🔎🦶Enumeration/Foothold
Seal is an Medium Linux box from HTB and created by MrR3boot. This box features a web server with an exploitable Tomcat running jmxproxy alongside nginx which we use to access the Tomcat host manager and deploy a reverse shell. Once on the box we use ansible playbook alongside a symlink to escalate.
I begin each box by running a RustScan. This is bundled into my setup.sh script which I’ve mentioned in a few of my other posts. Running RustScan with nmap filters. Reviewing the results I see multiple ports open:
Reviewing the results I see Port 80/443 open. Navigating to the HTTPS version of the site I am presented with a certificate error. Viewing the certificate provides the following information:

Shows the website seal.htb as well as a possible user.
Seeing this I add seal.htb into my hosts file:

Seal Market Vegetables Shop
Navigating to the website shows a Seal Market vegetable shop. I see when clicking Search it adds an ?+Vegetable=[input]# parameter. I note this down and kick off a FeroxBuster scan.
Next after reviewing my nmap results I can see that Port 8080 is open and shows a registration form:
I fill out the registration form and log into the website. After logging in I can see two repositories, one of which is seal_market. Navigating to it shows a ToDo and two folders:

ToDo List for Seal Market App
So this tells us a lot as we can see that both nginx and tomcat are running and that the manager/host-manager for tomcat are still available. Seeing these two items and a tomcat folder and check if any revisions exist. Using Ctrl+F to find in Firefox I search for password= as that is the string you see for tomcat based passwords.
Next I reviewed my FeroxBuster scan I kicked off earlier. It showed the manager directory unfortunately it was reporting 302.
I used FeroxBuster again on the manager directory poking at it further with a tomcat discovery list by SecLists
Seeing that I was able to hit certain modules within Tomcat I began researching nginx + tomcat exploit traversal and found a great presentation from Blackhat.
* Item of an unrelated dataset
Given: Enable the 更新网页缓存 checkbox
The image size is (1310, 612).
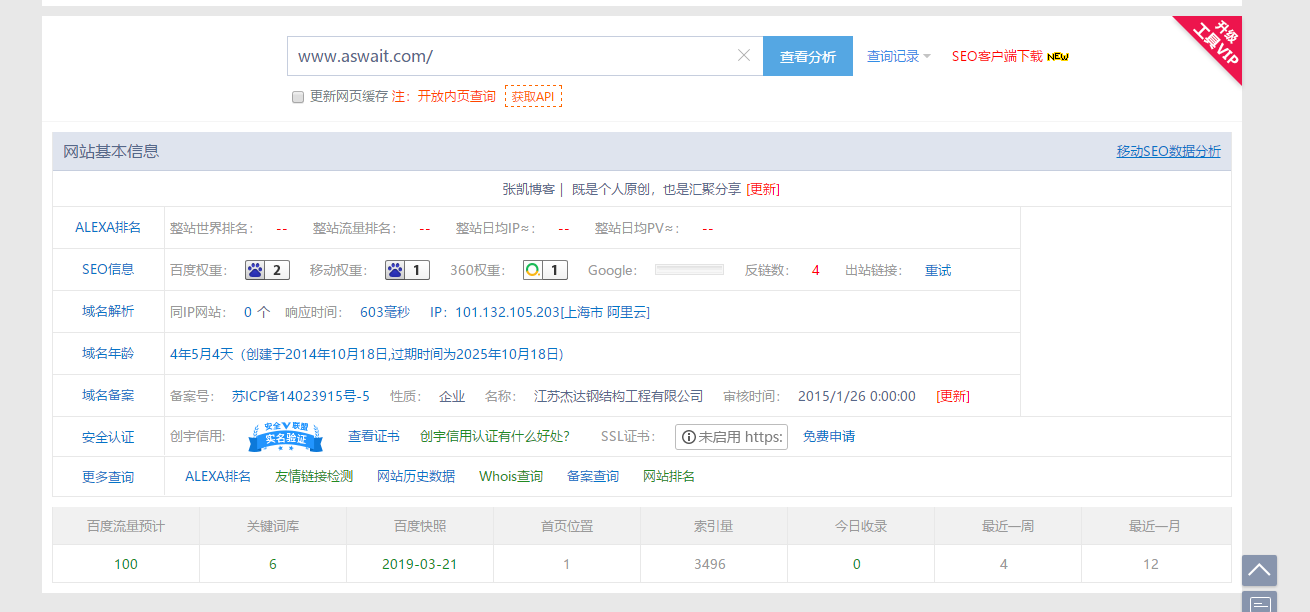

I changed the url and logged into the Host Manager.
I tried uploading a reverse shell but was unable to do so as a CSRF token prevented the upload.
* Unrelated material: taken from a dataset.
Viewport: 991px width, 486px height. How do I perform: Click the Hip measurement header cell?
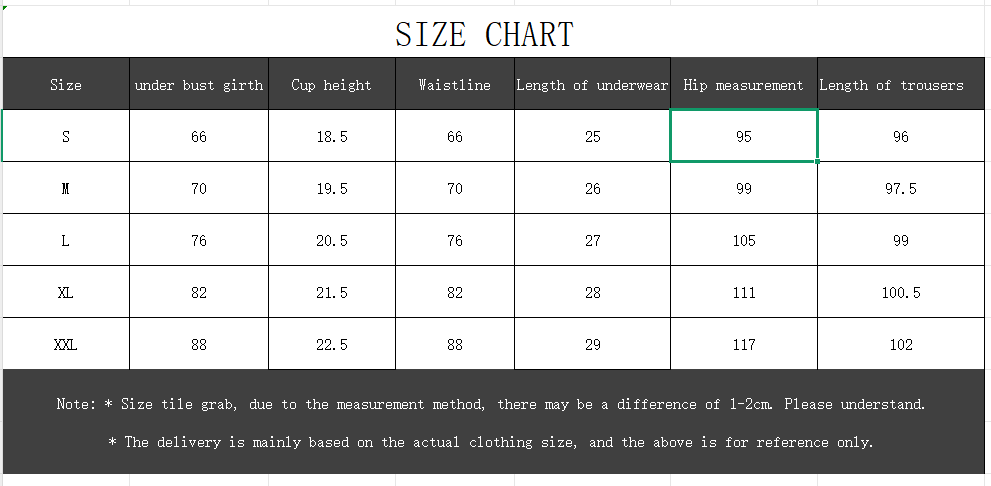744,84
Tomcat host manager screen and deployed reverse shell.
I went into Burp Suite and changed the request on the upload. Reviewing the request I can see the POST request is going to /manager/html/upload which will fail as we do not have direct access. Change this to include the traversal exploit above allows the shell to be uploaded:

Burp Suite changing the request for the jmxproxy.
You can see the shell successfully uploaded:

Reverse shell uploaded on the Tomcat host manager.
🔝Escalation
I spawn a nc session and navigate over to the reverse shell page I then check /var/lib/python to validate Python3 is installed and upgrade my session:
I then navigate to the temp directory and upload LinPEAS to the box.
⚠ Attack Machine
🎯 Victim Machine
Reviewing the LinPEAS output I was was able to find both entries above telling me to focus on the run.yml file. Reviewing the file I can see that its doing a copy to move files from one directory to another. I can also see that the copy_links=yes means symbolic links are allowed.
I check the /admin/dashboard directory and notice an uploads folder with read/write access. I do a symlink to pull the .ssh directory from Luis’ home directory.
Once the backup is done being created (takes around a minute) I copy the file into my working directory under tmp
I then navigated to the uploads directory and copied the id_rsa to my attacking machine. Once on the attacking machine I set the permissions to 600 and logged into the box.
Upon entering the box via SSH I check what can be run as SUDO.
Just like the first escalation method we can use ansible-playbook as root. I create a quick escalate.yml based off the run.yml file and upload it to the host.